- EXTRACTED DATA
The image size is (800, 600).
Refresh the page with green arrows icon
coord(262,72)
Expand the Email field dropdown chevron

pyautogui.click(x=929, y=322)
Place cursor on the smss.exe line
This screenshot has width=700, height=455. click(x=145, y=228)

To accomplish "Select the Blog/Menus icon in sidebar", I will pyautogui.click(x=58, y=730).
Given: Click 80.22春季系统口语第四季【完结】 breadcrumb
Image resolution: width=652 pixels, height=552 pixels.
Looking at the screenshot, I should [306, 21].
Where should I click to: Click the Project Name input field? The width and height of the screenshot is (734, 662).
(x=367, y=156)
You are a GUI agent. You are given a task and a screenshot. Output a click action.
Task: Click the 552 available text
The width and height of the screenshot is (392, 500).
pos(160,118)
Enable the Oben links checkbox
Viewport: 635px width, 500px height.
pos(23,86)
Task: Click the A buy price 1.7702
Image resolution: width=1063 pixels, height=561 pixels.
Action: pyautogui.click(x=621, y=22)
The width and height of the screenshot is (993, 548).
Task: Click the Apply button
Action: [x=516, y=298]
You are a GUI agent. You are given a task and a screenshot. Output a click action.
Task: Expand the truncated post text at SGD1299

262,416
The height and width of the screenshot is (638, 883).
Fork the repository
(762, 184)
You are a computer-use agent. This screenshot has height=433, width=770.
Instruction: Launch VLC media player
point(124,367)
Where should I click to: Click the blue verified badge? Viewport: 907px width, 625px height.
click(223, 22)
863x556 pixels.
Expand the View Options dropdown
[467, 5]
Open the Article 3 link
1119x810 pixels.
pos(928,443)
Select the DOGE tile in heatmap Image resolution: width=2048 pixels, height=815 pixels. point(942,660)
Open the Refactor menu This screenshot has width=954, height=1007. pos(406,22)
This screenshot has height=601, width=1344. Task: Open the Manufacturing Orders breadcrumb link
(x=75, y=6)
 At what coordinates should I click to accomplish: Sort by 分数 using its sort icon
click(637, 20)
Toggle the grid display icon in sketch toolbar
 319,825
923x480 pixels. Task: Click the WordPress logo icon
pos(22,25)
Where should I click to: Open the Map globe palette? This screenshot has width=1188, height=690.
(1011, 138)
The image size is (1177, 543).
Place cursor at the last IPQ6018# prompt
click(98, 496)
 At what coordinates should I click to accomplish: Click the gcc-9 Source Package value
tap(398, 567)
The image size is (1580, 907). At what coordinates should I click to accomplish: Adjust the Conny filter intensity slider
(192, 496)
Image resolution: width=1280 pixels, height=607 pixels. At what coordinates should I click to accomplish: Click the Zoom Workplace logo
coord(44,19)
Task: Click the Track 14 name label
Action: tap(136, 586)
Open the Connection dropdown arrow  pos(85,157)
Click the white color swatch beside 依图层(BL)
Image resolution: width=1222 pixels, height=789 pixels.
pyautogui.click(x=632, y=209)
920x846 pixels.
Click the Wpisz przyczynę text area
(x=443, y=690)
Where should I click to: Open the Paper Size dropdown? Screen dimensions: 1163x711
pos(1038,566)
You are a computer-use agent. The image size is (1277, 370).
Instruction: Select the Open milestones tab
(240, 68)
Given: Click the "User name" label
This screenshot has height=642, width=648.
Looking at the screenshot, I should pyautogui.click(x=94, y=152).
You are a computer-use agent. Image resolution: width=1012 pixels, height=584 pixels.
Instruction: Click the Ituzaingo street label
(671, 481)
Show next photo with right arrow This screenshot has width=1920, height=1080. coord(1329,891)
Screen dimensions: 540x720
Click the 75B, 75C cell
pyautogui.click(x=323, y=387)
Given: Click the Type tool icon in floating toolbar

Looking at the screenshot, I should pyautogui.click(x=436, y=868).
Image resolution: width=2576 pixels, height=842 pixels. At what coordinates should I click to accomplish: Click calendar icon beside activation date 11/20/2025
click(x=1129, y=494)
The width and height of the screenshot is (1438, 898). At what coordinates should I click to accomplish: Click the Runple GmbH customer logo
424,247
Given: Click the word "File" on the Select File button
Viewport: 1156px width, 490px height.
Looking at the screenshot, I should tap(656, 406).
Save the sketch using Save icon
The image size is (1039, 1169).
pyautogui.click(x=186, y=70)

- AIM OF THE EXERCISE
What is asked for is an exact copy of the lines above from the one containing "The height and" through the one containing "863x556 pixels.", and only those.

- TASK RESPONSE
The height and width of the screenshot is (638, 883).
Fork the repository
(762, 184)
You are a computer-use agent. This screenshot has height=433, width=770.
Instruction: Launch VLC media player
point(124,367)
Where should I click to: Click the blue verified badge? Viewport: 907px width, 625px height.
click(223, 22)
863x556 pixels.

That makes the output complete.